THE EXERCISE – Reproduce the following lines word for word, omitting the pictures from your answer.

ROWS –
===============
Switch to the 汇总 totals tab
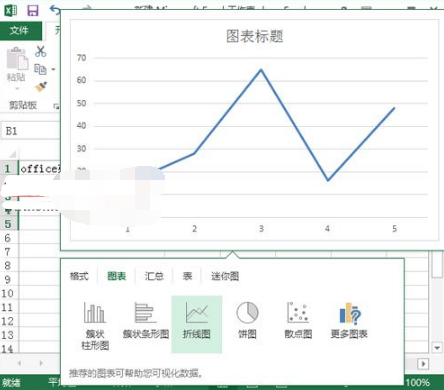The width and height of the screenshot is (444, 390). click(154, 276)
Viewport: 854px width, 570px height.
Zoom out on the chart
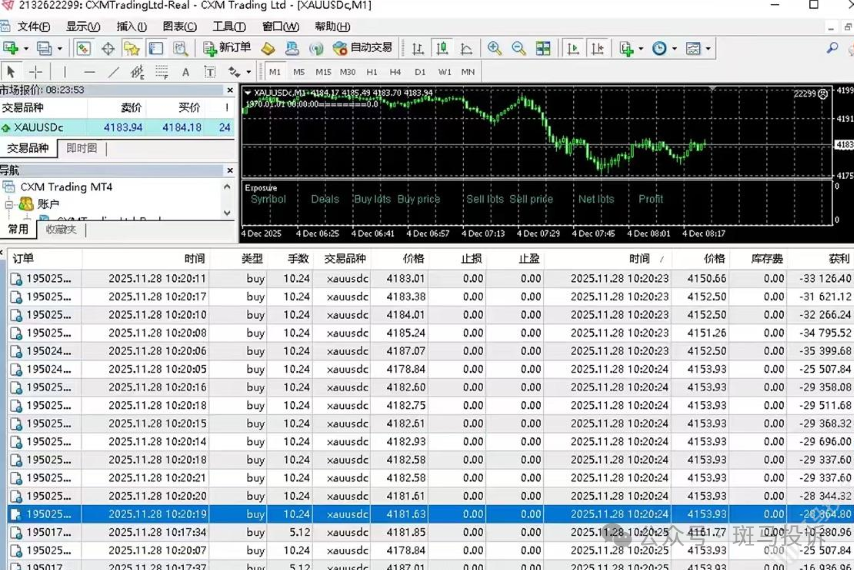[x=518, y=48]
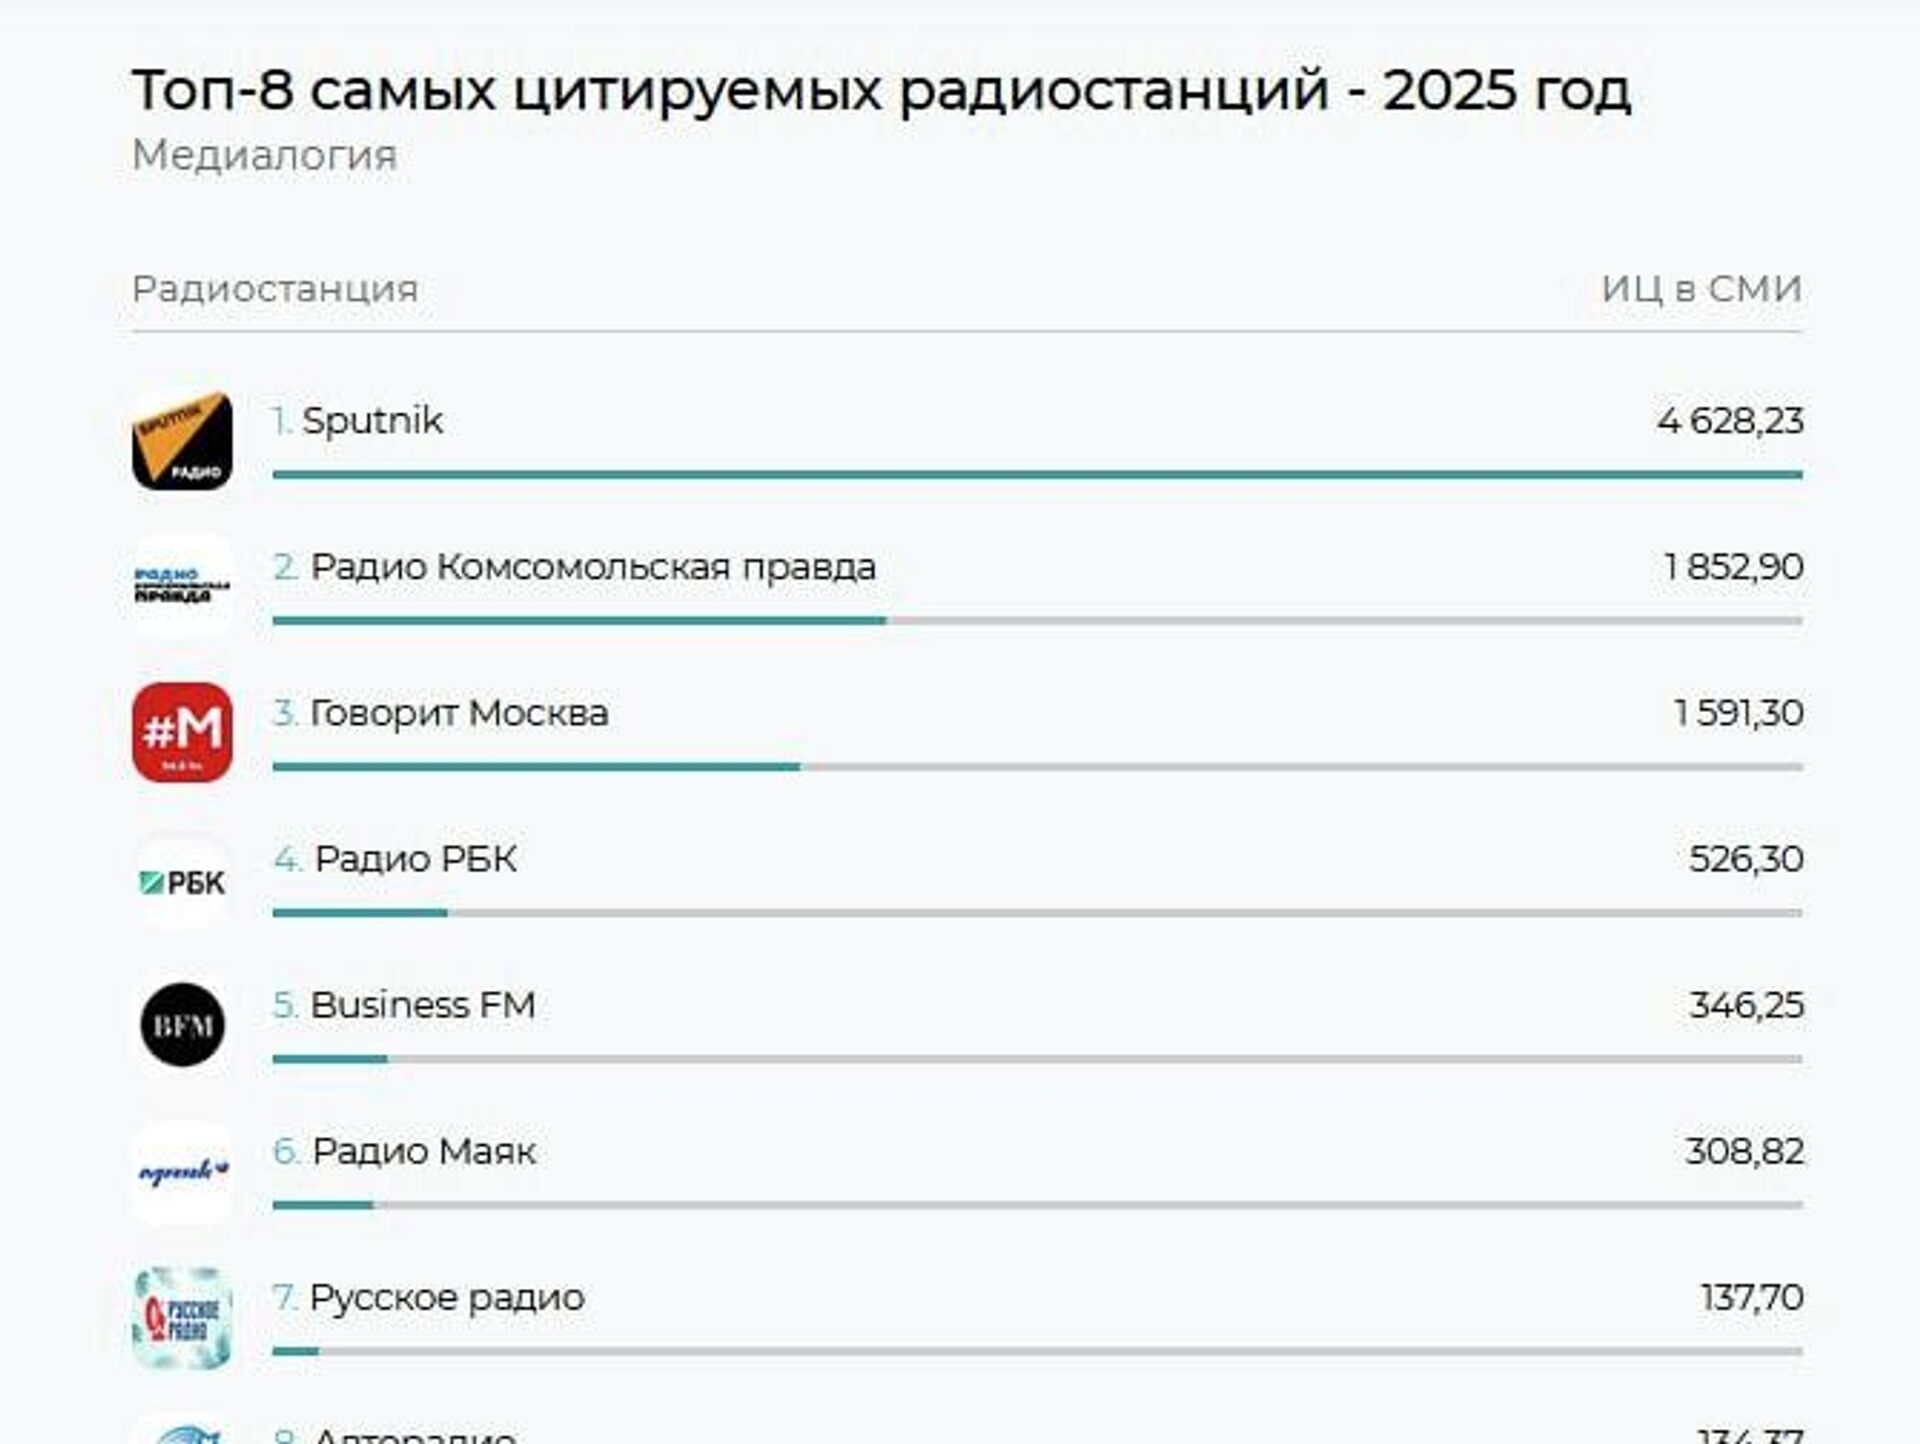Click the Радио Маяк logo icon
The width and height of the screenshot is (1920, 1444).
(182, 1172)
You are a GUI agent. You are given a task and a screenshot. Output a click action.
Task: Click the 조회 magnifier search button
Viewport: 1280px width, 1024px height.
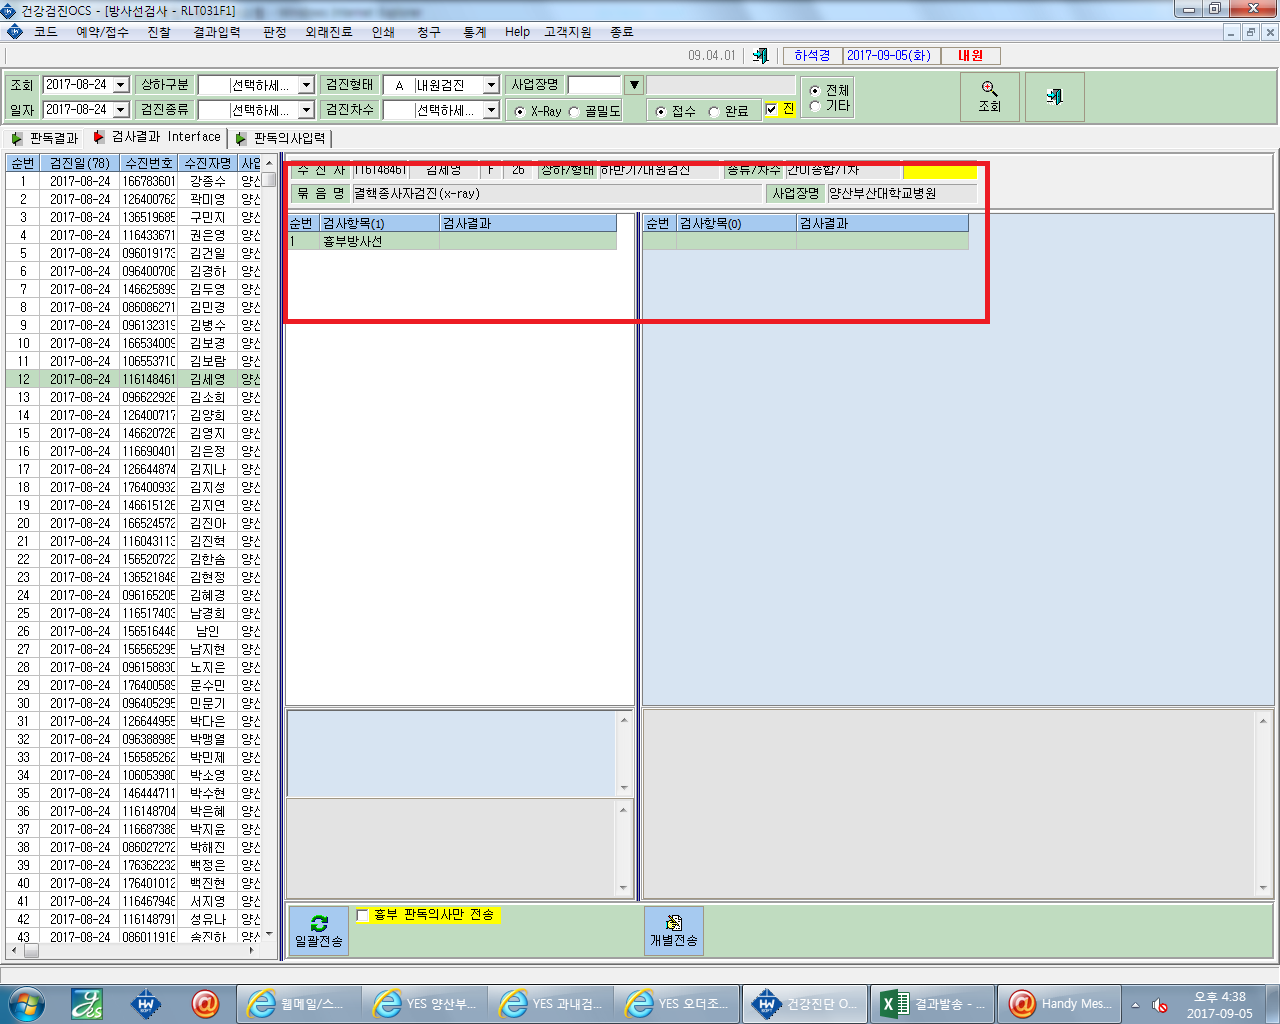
===============
WRITTEN SOLUTION –
Switch to the 汇总 totals tab
The width and height of the screenshot is (444, 390). click(154, 276)
Viewport: 854px width, 570px height.
Zoom out on the chart
[x=518, y=48]
Click the Радио Маяк logo icon
The width and height of the screenshot is (1920, 1444).
(182, 1172)
You are a GUI agent. You are given a task and a screenshot. Output a click action.
Task: Click the 조회 magnifier search button
Viewport: 1280px width, 1024px height.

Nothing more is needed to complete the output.